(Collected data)
# # #

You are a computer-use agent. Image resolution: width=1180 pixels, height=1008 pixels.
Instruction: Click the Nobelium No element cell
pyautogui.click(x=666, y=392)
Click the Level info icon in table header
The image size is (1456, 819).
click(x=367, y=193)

# # #

• REQUIRED ACTION:
Without leaving anything out, give the entries again exactly.

• RESPONSE AREA:
You are a computer-use agent. Image resolution: width=1180 pixels, height=1008 pixels.
Instruction: Click the Nobelium No element cell
pyautogui.click(x=666, y=392)
Click the Level info icon in table header
The image size is (1456, 819).
click(x=367, y=193)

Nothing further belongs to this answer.